DIRECTIVE 1 ▸ In the account of the Honduras trip, what did the couple originally plan to spend their tax refund on?
DIRECTIVE 2 ▸ Pick up the account of the Honduras trip right after its final sentence and keep it going.

-- PAGE TEXT start --

I remember that we had received a rather large tax refund that year and had saved up to put central heat and air in our 66 year old home. We live in Florida, and our home stays hot in the summer and cold in the winter. Anyway, we had all the money we needed to run duct work and get a unit, we even had a quote from a local company. We thought it was going to be a cool summer and warm winter that year inside out little house. We were wrong.
When the opportunity came up for Jacob to go to Honduras, we were faced with a choice. A. Use the tax money to pay for the trip for him to go serve the poor and share the gospel. Or B. Proceed with our plan to put central heating and air in our house. After praying about it we both felt like the right choice was for him to go and so we bought the ticket and he boarded the plane.
It was rough on me the 10 days he was gone. He was out in the middle of nowhere and I had very little contact with him. I was worried and I had a newborn and a 2 year old all alone and my 2 year old missed him terribly and was pretty grouchy because of it. (As a side note, I have the highest admiration for women whose husbands are deployed for long periods of time and for single mommas. If you fall into either of those categories, you sweet woman, are cut from a very STRONG piece of cloth.) While there, Jake worked on the bridge, helped to put concrete floors in mud houses, helped to put on strong roofs that would keep rain out, and met some incredible people that changed his heart and mind down to his core. He calls the experience ‘life altering’ and ‘paradigm shifting’. Life altering, indeed.

-- PAGE TEXT end --
-- PROVIDED RECORDS start --

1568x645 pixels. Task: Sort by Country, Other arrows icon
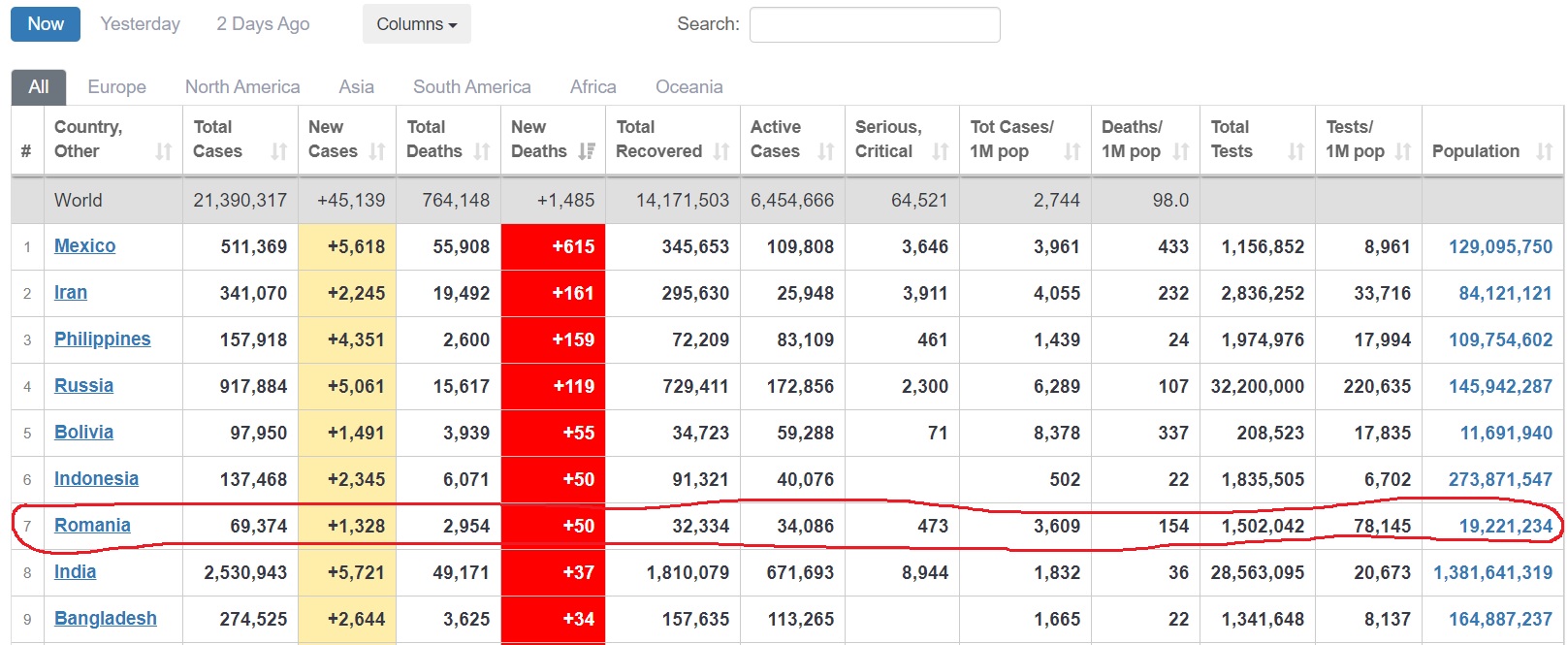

-- PROVIDED RECORDS end --
-- PROVIDED RECORDS start --

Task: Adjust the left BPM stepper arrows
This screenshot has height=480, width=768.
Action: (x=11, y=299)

-- PROVIDED RECORDS end --

RESULT 1 ▸ Putting central heat and air in their 66-year-old home.

RESULT 2 ▸
Over the course of several years we would make crazy talk, like we like to do sometimes, about selling everything and buying a used RV so we could pack up all the kids and travel the US; or selling everything and moving to Alaska or Wyoming; or selling everything and moving to Honduras. But we just kept on working, growing babies, and living our life not ever really making a move but desperately desiring change. Then in 2011, we got a phone call from our friend, Jennifer, who was looking for a place for the missionary family that Jacob served with in Honduras in 2008 to stay, while they were visiting Florida. We were kind of a last ditch effort for our friend, who had asked literally everyone she knew and just couldn’t come up with anyplace for this family of 5 to stay. We were happy to be able to serve them, even though we didn’t really know them all that well, and offered our home to them if they could handle the company of us and our 3 littles.
It was such a pleasant visit and we knew when they left that we had made friends. We asked them all about life in Honduras and what they were doing there. We learned all about Camino Global, the mission organization they were with. It all seemed so awesome. For them. 🙂 We had no aspirations to be missionaries and I’d like to add that they didn’t try to sell us on it either, but we were greatly encouraged by their company and by getting an idea of what God was doing in Honduras and worldwide. We were also pricked with that familiar discontentment with the status quo that we had become so used to feeling over the years.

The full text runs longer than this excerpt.